TASK DESCRIPTION
The answer must be the full listing, repeated word for word.

DATASET

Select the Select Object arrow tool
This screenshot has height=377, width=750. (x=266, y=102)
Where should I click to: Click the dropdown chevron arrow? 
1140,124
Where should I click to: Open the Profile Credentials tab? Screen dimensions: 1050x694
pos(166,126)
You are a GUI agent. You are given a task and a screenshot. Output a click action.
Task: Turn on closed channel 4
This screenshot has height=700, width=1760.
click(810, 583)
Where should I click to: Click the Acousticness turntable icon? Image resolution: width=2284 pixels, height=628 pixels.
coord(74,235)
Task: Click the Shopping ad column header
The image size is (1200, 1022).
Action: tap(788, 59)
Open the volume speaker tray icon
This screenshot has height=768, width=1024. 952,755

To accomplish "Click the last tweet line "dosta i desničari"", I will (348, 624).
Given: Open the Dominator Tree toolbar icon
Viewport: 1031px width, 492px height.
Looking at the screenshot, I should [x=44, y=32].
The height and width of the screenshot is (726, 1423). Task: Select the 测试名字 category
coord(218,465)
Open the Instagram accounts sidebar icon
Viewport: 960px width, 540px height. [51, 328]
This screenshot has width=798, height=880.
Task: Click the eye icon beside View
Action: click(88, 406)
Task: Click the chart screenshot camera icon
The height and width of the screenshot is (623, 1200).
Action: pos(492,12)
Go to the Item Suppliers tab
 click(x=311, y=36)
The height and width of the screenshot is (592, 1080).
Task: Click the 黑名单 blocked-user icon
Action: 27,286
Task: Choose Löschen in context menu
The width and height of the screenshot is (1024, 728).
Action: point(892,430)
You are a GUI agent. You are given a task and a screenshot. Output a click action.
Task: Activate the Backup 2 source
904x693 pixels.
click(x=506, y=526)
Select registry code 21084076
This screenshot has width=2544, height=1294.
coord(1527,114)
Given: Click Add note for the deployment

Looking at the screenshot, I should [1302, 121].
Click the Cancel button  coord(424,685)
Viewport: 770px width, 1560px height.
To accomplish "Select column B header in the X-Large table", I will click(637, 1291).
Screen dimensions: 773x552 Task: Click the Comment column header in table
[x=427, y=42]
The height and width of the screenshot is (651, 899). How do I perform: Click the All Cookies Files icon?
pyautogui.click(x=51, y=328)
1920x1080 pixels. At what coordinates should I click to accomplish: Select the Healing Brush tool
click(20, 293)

SOLUTION TO THIS EXERCISE
Select the Select Object arrow tool
This screenshot has height=377, width=750. (x=266, y=102)
Where should I click to: Click the dropdown chevron arrow? 
1140,124
Where should I click to: Open the Profile Credentials tab? Screen dimensions: 1050x694
pos(166,126)
You are a GUI agent. You are given a task and a screenshot. Output a click action.
Task: Turn on closed channel 4
This screenshot has height=700, width=1760.
click(810, 583)
Where should I click to: Click the Acousticness turntable icon? Image resolution: width=2284 pixels, height=628 pixels.
coord(74,235)
Task: Click the Shopping ad column header
The image size is (1200, 1022).
Action: tap(788, 59)
Open the volume speaker tray icon
This screenshot has height=768, width=1024. 952,755

To accomplish "Click the last tweet line "dosta i desničari"", I will (348, 624).
Given: Open the Dominator Tree toolbar icon
Viewport: 1031px width, 492px height.
Looking at the screenshot, I should [x=44, y=32].
The height and width of the screenshot is (726, 1423). Task: Select the 测试名字 category
coord(218,465)
Open the Instagram accounts sidebar icon
Viewport: 960px width, 540px height. [51, 328]
This screenshot has width=798, height=880.
Task: Click the eye icon beside View
Action: click(88, 406)
Task: Click the chart screenshot camera icon
The height and width of the screenshot is (623, 1200).
Action: pos(492,12)
Go to the Item Suppliers tab
 click(x=311, y=36)
The height and width of the screenshot is (592, 1080).
Task: Click the 黑名单 blocked-user icon
Action: 27,286
Task: Choose Löschen in context menu
The width and height of the screenshot is (1024, 728).
Action: point(892,430)
You are a GUI agent. You are given a task and a screenshot. Output a click action.
Task: Activate the Backup 2 source
904x693 pixels.
click(x=506, y=526)
Select registry code 21084076
This screenshot has width=2544, height=1294.
coord(1527,114)
Given: Click Add note for the deployment

Looking at the screenshot, I should [1302, 121].
Click the Cancel button  coord(424,685)
Viewport: 770px width, 1560px height.
To accomplish "Select column B header in the X-Large table", I will click(637, 1291).
Screen dimensions: 773x552 Task: Click the Comment column header in table
[x=427, y=42]
The height and width of the screenshot is (651, 899). How do I perform: Click the All Cookies Files icon?
pyautogui.click(x=51, y=328)
1920x1080 pixels. At what coordinates should I click to accomplish: Select the Healing Brush tool
click(20, 293)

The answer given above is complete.